Submitted by: Chea Le Ting
Ever since I was young, I have always been captivated by Mandopop and Taiwanese idol dramas. Thus, while I’m an English Literature major, I opted to go to Fujen Catholic University in New Taipei City, Taiwan for my semester exchange from September 2018 to January 2019.
Taiwan is truly amazing! Besides boasting the perfect blend of tradition and technology, their respect and pride towards the preservation and championing of their own culture is also deeply heartening.
Besides sipping on the best milk teas almost every other day and meeting the friendliest of people, my exchange experience was one-of-a-kind and I came back with a different outlook on life. Here are some of my key takeaways:
With independence comes responsibility and discipline. Being independent is not just about being able to stay alone without your parents, or walking to a nearby canteen to buy dinner. It’s being able to discipline yourself in doing things when you need to and being able to make the best decisions for yourself, be it in terms of chores, responsibilities, or finances. You also learn how to save yourself in stressful situations.
I remember going for a jog one evening and was approached by a group of male foreigners. They surrounded me, my back almost touching one of the guy’s chest. It was one of the most frightening events I have encountered. I did what I thought was best for me then – I called for the attention of two joggers who were making their way towards the field as if they were my friends and found the courage to squeeze my way through the burly men. The two joggers immediately caught on that I was in a bad situation. Thank heavens, they played along, and took the time to walk me to my dormitory.

*****

▸ Instruction 1
Answer the following questions using the account of the Taiwan exchange semester:
(a) Which university did the writer attend for the exchange?
(b) During which months did the exchange take place?
(c) Who walked the writer back to the dormitory after the jog?
▸ Instruction 2
Condense the paragraph of the Taiwan exchange account that opens with "With independence comes responsibility and discipline" into a short bulleted list that retains its main points.
▸ Instruction 3
Extend the account of the Taiwan exchange semester with a further paragraph or two that pick up directly after its final sentence.

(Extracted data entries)
*****

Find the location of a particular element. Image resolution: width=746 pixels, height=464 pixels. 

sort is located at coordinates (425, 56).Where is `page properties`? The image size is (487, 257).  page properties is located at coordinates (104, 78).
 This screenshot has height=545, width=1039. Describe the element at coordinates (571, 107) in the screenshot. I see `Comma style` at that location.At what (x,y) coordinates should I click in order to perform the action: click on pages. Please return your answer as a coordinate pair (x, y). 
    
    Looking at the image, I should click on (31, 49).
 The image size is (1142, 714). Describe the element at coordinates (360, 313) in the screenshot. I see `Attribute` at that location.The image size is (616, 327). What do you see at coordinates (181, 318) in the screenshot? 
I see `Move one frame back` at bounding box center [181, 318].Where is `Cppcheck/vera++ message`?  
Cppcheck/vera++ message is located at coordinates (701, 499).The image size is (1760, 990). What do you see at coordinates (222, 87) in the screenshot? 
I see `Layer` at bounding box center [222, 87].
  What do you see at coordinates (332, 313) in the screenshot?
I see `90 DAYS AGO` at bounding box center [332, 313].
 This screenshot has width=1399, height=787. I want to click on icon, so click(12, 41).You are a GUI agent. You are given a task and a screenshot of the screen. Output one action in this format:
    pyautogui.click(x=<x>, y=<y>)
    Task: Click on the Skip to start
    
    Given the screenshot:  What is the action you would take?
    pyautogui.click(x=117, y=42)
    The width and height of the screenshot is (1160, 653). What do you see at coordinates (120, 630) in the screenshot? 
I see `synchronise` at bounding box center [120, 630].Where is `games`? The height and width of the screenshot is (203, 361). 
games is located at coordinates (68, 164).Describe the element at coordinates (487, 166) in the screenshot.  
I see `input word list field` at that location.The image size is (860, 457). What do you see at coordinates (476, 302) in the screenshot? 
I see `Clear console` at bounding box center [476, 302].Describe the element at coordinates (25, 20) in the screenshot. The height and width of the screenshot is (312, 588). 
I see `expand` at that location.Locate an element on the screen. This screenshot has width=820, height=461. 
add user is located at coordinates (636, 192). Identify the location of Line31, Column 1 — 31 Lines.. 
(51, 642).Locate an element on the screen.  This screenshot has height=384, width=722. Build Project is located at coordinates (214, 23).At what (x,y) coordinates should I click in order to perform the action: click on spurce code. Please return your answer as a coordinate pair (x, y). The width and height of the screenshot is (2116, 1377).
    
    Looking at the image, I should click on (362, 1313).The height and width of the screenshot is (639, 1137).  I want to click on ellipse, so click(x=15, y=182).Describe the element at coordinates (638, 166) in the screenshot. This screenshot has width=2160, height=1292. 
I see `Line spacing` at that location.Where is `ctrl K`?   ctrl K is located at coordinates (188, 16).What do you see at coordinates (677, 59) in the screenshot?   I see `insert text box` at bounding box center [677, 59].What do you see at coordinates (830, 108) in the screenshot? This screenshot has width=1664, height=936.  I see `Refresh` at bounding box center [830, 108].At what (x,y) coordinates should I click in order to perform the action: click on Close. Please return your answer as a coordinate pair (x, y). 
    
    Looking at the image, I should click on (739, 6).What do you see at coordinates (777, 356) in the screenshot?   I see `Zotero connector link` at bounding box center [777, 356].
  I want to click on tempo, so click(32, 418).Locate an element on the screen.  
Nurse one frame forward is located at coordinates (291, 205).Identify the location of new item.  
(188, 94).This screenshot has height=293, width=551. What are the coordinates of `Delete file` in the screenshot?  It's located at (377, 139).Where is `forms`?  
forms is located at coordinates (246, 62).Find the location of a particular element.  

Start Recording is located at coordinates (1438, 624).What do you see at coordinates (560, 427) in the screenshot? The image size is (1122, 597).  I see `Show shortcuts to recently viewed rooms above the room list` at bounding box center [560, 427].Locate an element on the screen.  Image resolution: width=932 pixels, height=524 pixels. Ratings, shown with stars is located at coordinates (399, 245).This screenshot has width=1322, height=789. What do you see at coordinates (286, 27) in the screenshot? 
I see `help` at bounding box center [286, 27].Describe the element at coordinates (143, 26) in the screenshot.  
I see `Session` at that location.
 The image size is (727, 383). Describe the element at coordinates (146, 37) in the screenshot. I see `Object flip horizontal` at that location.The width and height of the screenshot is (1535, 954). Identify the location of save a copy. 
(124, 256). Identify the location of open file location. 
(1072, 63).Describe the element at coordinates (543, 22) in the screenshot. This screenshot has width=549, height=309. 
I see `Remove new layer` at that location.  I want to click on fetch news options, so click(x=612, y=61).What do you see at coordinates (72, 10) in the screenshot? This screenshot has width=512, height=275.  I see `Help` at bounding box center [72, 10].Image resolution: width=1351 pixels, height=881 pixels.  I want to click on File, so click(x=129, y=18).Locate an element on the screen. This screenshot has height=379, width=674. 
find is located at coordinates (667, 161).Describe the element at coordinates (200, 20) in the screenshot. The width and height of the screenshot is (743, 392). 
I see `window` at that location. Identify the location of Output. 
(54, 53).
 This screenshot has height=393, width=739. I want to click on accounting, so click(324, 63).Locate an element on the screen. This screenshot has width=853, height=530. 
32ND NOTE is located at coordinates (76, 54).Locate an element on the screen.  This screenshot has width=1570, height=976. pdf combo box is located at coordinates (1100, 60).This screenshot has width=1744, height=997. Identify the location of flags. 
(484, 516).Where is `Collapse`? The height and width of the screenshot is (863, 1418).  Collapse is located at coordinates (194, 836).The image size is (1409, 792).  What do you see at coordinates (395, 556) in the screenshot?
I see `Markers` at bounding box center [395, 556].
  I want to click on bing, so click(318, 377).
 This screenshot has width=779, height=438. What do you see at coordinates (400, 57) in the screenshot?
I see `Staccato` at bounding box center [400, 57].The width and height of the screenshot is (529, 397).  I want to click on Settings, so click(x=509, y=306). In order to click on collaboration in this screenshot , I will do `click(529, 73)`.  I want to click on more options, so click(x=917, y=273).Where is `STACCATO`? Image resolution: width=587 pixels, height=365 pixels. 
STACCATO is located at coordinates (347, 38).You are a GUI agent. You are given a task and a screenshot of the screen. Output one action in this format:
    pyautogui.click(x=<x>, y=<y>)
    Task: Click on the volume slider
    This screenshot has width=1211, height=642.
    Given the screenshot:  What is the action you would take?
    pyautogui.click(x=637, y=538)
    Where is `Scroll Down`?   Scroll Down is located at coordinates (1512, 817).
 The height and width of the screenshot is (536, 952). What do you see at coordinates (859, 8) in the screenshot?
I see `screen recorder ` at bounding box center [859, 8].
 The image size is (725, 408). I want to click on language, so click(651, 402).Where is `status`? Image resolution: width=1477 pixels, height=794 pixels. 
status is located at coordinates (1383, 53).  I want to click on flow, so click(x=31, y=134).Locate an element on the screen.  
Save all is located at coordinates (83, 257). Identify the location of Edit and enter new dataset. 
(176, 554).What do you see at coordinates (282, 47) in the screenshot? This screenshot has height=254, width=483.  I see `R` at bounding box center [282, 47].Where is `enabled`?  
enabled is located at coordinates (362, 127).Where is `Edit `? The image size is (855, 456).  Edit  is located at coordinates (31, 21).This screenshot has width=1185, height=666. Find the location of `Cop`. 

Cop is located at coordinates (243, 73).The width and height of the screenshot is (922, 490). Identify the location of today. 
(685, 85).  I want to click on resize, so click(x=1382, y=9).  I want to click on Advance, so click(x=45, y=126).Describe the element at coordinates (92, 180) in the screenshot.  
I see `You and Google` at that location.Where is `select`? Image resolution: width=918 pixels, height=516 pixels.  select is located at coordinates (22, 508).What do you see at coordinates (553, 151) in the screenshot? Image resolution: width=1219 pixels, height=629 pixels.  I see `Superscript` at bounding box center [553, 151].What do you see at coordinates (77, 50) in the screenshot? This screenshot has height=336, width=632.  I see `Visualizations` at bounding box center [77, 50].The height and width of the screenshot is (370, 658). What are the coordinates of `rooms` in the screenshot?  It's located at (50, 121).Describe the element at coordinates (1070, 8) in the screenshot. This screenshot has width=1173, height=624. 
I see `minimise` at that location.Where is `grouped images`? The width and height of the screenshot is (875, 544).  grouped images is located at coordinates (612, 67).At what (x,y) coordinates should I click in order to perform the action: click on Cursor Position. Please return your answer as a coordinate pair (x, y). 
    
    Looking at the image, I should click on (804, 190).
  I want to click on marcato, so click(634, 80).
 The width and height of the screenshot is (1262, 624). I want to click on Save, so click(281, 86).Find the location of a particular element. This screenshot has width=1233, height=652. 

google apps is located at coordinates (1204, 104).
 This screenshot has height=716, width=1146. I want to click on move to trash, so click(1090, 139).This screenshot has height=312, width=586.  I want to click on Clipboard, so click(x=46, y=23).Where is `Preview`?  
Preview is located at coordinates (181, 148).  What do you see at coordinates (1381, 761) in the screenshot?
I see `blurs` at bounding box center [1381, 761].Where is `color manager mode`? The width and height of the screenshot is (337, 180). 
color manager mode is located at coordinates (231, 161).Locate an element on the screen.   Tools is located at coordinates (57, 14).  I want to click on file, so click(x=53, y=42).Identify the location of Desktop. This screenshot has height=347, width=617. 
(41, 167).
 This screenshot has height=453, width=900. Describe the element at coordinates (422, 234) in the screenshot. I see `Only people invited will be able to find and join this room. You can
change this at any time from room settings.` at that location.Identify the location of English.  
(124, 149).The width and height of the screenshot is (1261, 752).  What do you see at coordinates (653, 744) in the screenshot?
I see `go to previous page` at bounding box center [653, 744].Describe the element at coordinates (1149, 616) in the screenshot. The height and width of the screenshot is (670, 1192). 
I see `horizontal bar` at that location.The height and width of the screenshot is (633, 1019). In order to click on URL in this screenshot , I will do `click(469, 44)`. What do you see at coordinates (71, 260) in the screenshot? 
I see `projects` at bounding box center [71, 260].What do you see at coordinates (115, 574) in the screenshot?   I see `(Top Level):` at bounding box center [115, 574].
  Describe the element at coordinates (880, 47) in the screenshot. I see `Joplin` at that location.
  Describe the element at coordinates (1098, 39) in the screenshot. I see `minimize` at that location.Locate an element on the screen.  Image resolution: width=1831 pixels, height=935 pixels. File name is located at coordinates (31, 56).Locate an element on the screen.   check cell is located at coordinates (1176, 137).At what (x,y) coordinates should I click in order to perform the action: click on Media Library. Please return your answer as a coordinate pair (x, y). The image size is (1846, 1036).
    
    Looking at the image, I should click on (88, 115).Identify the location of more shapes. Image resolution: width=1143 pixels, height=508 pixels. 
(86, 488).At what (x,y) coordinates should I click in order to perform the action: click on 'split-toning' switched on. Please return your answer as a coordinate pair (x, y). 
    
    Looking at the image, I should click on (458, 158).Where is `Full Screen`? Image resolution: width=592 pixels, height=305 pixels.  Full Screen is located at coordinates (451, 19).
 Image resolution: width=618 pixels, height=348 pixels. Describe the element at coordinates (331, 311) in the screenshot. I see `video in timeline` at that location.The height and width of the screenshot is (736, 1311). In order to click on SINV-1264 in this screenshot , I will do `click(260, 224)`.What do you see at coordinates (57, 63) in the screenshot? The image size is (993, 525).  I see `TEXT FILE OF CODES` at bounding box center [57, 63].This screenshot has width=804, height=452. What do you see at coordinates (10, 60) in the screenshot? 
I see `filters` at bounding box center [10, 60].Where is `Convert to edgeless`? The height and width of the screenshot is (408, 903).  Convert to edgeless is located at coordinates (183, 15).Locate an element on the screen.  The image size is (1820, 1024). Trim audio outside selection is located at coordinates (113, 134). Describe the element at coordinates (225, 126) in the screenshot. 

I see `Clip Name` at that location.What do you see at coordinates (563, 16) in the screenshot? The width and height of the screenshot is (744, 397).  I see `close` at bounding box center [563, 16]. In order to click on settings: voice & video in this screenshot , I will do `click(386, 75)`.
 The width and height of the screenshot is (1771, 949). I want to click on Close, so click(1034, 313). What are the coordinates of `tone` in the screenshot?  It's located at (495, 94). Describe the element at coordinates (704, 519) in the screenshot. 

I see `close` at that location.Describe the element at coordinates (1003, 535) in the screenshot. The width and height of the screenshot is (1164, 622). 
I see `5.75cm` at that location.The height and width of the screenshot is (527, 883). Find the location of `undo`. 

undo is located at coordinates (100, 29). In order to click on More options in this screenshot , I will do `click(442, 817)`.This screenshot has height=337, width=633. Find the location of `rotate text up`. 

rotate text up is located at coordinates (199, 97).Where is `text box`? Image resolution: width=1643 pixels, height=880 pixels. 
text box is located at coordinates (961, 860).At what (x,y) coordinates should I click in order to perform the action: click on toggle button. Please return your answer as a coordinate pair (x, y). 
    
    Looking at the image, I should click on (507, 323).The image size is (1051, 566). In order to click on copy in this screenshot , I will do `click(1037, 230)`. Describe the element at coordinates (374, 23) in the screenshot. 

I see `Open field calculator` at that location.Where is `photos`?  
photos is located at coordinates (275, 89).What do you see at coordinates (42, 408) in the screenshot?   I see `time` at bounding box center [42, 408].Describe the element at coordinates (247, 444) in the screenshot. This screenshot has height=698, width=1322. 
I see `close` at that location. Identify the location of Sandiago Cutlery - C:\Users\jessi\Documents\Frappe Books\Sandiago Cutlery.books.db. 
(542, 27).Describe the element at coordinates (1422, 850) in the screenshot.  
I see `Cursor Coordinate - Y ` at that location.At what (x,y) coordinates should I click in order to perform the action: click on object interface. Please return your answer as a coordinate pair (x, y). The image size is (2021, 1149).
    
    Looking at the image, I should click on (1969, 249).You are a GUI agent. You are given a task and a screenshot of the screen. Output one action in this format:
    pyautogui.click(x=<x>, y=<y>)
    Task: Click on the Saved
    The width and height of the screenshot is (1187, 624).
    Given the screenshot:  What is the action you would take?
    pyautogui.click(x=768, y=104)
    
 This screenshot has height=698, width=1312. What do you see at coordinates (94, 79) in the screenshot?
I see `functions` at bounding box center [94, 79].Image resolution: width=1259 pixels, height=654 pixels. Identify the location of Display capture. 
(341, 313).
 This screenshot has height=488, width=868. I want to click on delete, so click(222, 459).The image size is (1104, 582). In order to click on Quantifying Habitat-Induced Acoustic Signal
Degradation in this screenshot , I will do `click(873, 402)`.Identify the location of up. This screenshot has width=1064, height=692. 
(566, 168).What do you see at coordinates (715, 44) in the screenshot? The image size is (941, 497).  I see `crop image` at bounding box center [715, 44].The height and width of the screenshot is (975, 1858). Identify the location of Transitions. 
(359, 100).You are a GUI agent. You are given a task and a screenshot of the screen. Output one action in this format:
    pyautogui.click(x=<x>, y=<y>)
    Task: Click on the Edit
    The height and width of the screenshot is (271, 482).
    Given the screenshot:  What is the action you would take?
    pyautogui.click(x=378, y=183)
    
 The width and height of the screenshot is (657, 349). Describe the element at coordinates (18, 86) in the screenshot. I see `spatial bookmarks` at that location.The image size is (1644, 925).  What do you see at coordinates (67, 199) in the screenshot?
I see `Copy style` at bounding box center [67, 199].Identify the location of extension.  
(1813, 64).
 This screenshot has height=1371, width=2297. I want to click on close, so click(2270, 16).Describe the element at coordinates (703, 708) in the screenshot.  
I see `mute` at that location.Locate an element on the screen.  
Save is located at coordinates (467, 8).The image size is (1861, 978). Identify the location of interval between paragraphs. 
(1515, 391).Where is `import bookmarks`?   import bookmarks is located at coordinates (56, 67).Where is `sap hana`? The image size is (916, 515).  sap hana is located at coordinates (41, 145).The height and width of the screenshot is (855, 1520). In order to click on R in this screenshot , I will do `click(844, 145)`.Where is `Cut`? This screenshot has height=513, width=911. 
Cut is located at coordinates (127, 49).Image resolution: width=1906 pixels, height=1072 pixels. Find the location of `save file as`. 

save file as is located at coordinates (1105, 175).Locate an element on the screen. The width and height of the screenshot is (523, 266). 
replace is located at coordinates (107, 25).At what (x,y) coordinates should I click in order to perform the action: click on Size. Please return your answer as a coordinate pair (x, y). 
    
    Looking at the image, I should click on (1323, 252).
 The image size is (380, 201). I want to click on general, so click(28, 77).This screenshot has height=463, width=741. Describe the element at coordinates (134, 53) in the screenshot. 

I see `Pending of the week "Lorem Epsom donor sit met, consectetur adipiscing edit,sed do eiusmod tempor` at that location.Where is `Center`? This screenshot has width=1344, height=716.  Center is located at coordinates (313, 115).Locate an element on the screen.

*****

▸ Expected answer 1
(a) Fujen Catholic University in New Taipei City, Taiwan
(b) From September 2018 to January 2019
(c) Two joggers who were making their way towards the field

▸ Expected answer 2
- Independence brings responsibility and discipline.
- It means more than staying alone without one's parents or buying dinner at a nearby canteen.
- It involves disciplining oneself to do things when needed.
- It involves making the best decisions for oneself regarding chores, responsibilities, or finances.
- It also teaches one how to save oneself in stressful situations.

▸ Expected answer 3
I took a lot of things in Singapore for granted before leaving for exchange. It took me leaving my comfort bubble to realise that simple everyday things such as clean water, transport, safety, and social support made a whole world of difference. It never hit me how much I found comfort in my family, friends, and Singapore until things got tough in Taiwan and I grasped that I was terribly alone with no one to turn to or seek solace in, even if it was for a hug or a hearty bowl of mee pok.
I have always taken pride in being able to understand and communicate in Chinese fluently. Hence, going to Taiwan did not really scare me in terms of language. Yet, by the end of the first week, I was with more feelings of insecurity and vulnerability than I had felt in the 23 years of my life.
I often found myself struggling to take notes and keep up with the teacher, while attempting to Google Translate half the information that was being taught. I was scared of being laughed at – and being unable to live up to my own expectations of myself.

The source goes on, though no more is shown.